Aboriginal Art

Aboriginal Art

View full screen - View 1 of Lot 89. Ngarru, 2008.

Property from The Steve Martin and Anne Stringfield Collection, New York

Ronnie Tjampitjinpa

Ngarru, 2008

Auction Closed

May 25, 09:41 PM GMT

Estimate

120,000 - 180,000 USD

Lot Details

Description

Property from The Steve Martin and Anne Stringfield Collection, New York


Ronnie Tjampitjinpa

Born circa 1943

Ngarru, 2008


Synthetic polymer paint on linen

Bears Papunya Tula Artists catalogue number RT0802152 on the verso

72 in by 96 in (183 by 244 cm)

Papunya Tula Artists, Alice Springs 
Private Collection, Melbourne
D’Lan Contemporary, Melbourne 
The Steve Martin and Anne Stringfield Collection, New York

At not yet thirty years of age, Ronnie Tjampitjinpa was the youngest member of the first group of desert artists who translated their traditional graphic lexicon from ceremonial ground paintings and body decorations into acrylic paint on board, and later canvas, at the remote government settlement of Papunya in 1971. Surrounded by senior ritual leaders and artists, many of whom had only recently been in contact with non-Aboriginal people, Ronnie Tjampitjinpa and his cohorts revolutionised Aboriginal art, and in turn the history of art in Australia. Unto that moment, the public and academic perception of Aboriginal art focused on paintings and sculptures made from natural ochres and timbers, mainly from Arnhem Land and surrounding regions in the Northern Territory. The pictorial art of the desert was and continues to be made of ephemeral materials in ceremonial contexts, hence not seen by the public at large. Never before had ancestral designs been laid down in portable permanent media and made accessible to a wider public.
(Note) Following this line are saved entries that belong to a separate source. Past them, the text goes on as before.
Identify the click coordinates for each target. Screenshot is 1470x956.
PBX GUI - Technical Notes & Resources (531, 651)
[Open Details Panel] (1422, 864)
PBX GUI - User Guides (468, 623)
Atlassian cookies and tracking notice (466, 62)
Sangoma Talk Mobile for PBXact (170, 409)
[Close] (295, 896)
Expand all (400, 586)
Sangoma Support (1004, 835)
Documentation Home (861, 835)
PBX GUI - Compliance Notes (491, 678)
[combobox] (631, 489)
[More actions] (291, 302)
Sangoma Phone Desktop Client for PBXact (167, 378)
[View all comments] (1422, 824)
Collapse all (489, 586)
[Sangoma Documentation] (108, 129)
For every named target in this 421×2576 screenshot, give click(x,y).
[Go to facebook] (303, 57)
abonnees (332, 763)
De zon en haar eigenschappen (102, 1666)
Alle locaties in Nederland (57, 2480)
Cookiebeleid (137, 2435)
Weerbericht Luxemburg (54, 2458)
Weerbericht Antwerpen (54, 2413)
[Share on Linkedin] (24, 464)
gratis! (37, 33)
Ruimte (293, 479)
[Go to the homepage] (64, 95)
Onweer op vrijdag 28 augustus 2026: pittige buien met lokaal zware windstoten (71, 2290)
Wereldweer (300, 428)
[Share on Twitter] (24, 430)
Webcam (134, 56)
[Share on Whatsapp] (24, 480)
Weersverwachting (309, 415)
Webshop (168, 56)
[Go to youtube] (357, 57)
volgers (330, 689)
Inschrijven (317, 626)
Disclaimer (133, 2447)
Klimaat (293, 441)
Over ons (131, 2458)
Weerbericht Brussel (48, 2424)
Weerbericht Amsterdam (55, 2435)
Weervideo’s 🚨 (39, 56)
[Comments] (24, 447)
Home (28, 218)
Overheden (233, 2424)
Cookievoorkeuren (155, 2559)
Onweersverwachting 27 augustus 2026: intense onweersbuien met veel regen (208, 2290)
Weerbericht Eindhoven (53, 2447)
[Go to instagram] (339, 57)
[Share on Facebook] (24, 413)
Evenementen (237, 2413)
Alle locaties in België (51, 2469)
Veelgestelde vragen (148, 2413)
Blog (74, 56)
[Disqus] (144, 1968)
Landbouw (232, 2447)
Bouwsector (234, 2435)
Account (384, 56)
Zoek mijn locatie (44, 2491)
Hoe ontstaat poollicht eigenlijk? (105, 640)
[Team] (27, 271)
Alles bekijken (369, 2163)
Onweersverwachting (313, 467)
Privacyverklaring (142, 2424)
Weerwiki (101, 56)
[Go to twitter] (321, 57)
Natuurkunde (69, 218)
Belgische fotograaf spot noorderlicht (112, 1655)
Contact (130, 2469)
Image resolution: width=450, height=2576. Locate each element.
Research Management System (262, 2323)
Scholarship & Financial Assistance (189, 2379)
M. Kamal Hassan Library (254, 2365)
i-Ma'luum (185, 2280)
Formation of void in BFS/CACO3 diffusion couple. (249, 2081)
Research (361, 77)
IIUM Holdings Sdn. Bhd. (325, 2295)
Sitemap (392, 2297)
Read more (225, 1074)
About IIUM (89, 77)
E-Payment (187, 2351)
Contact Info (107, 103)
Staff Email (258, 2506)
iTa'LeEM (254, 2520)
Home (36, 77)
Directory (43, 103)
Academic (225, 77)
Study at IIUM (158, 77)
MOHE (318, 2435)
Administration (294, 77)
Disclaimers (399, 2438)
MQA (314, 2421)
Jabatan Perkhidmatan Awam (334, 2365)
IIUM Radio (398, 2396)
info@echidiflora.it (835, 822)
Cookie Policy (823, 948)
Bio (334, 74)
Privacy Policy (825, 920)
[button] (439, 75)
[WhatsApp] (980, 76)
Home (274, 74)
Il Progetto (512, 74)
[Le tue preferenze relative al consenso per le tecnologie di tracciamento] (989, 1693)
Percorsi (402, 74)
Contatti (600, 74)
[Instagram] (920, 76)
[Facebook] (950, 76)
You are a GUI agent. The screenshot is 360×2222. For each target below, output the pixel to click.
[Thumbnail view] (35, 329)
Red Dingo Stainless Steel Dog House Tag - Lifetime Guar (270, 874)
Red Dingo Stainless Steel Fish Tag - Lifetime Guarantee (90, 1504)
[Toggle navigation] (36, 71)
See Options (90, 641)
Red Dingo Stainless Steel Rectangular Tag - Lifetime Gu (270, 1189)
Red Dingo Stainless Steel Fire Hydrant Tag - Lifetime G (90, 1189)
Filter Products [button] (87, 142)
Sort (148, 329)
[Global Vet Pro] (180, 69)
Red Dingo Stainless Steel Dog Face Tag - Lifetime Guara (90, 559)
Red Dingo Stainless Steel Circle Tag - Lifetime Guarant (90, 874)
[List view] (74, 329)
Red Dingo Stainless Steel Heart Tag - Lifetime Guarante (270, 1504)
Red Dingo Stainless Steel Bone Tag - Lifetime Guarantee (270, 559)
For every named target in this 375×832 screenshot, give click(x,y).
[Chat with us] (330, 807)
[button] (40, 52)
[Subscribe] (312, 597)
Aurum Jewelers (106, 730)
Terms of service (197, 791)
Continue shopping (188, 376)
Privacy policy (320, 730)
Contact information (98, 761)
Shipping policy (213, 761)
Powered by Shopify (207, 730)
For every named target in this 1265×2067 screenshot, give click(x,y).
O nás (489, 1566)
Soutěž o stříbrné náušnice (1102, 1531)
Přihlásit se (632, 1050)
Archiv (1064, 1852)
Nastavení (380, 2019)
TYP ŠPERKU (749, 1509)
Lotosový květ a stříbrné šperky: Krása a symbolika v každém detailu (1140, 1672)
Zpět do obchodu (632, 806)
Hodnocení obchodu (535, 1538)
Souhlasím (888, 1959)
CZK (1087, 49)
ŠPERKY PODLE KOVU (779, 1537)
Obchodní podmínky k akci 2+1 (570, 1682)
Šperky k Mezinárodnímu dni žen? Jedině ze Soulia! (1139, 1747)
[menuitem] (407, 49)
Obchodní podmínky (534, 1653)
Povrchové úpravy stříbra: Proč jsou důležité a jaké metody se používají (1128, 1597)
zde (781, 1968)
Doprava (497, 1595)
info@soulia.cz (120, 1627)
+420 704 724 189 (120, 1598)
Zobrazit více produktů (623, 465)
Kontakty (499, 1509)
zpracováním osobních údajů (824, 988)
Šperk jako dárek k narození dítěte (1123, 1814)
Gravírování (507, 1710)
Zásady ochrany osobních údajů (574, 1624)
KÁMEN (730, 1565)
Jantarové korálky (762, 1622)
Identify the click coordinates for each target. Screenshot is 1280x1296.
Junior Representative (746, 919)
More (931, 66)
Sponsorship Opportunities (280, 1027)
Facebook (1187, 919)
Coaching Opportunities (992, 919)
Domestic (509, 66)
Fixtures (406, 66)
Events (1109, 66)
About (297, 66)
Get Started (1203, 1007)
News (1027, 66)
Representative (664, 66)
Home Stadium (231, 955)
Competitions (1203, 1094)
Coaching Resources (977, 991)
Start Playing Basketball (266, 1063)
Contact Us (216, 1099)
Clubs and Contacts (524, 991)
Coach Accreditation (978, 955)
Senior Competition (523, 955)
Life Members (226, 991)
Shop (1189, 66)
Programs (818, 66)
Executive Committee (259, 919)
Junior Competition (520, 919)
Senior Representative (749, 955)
As his career developed, Ronnie Tjampitjinpa was one of the first painters to dispense with the graphic symbols of the desert visual language for intensely optical images consisting of parallel linear designs. Painted in February 2008, in the heat of the southern summer in the desert, Ngarru shimmers with the ancestral forces embedded in the earth. The work relates to an episode in the chronicles of the apical ancestors of the Pintupi and neighbouring desert groups, the Tingari who sculpted the landscape and gave people law and culture. In this instance, the ancestors lit a great bushfire at the site of Ngaru near Jupiter Well in the northwest of the Gibson Desert; people fled in two directions, to the east and to the southeast. While the painting is not a literal descriptive image, the composition suggests movement in two directions from a central hub.

Wally Caruana


This painting is sold with the accompanying Papunya Tula Artists documentation and catalogue number RT 0802152.